Cytogenetic location: 2q14.3-q21.3 Genomic coordinates (GRCh38): 2:121,600,000-136,100,000Dystonia-21 (DYT21) is an autosomal dominant form of pure torsion d...
Cytogenetic location: 2q14.3-q21.3 Genomic coordinates (GRCh38): 2:121,600,000-136,100,000
Dystonia-21 (DYT21) is an autosomal dominant form of pure torsion dystonia, a movement disorder characterized by sustained muscle contractions causing twisting and repetitive movements and abnormal postures (summary by Norgren et al., 2011).
▼ Clinical Features
Forsgren et al. (1988) reported a large Swedish kindred with autosomal dominant inheritance of dystonia. Blepharospasm and torticollis were prevalent in affected persons. The mean age of onset of the disease was 31 years, and the disease progressed from focal manifestations to generalized symptoms within 8 years.
Norgren et al. (2011) provided follow-up of the Swedish family reported by Forsgren et al. (1988), which now had 16 individuals diagnosed with torsion dystonia. The age at onset ranged between 13 and 50 years, but most had onset around age 25 years. The dystonia was mixed and included 6 patients with generalized dystonia, 7 with multifocal dystonia, 2 with segmental dystonia, and 1 with focal dystonia. All patients presented with upper body involvement of the head (mainly blepharospasm), neck, and upper limbs (hands). Two patients presented with spasmodic dysphonia. Deep brain stimulation of the pallidus was effective treatment in 4 individuals.

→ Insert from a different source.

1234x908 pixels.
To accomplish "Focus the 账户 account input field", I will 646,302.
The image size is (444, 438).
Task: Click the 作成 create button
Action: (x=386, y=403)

The transmission pattern of dystonia in the Swedish family reported by Forsgren et al. (1988) and Norgren et al. (2011) was consistent with autosomal dominant inheritance with incomplete, but high, penetrance.
By linkage analysis of a Swedish family with autosomal dominant pure dystonia, Norgren et al. (2011) identified a locus on chromosome 2q14.3-q21.3 (maximum lod score of 5.59 for marker D2S1260). The candidate region was 3.6 to 8.9 Mb long, depending on the disease status of 1 individual carrying a centromeric recombination. Mutation analysis was performed on 22 genes in the candidate region, but no pathogenic mutations were identified.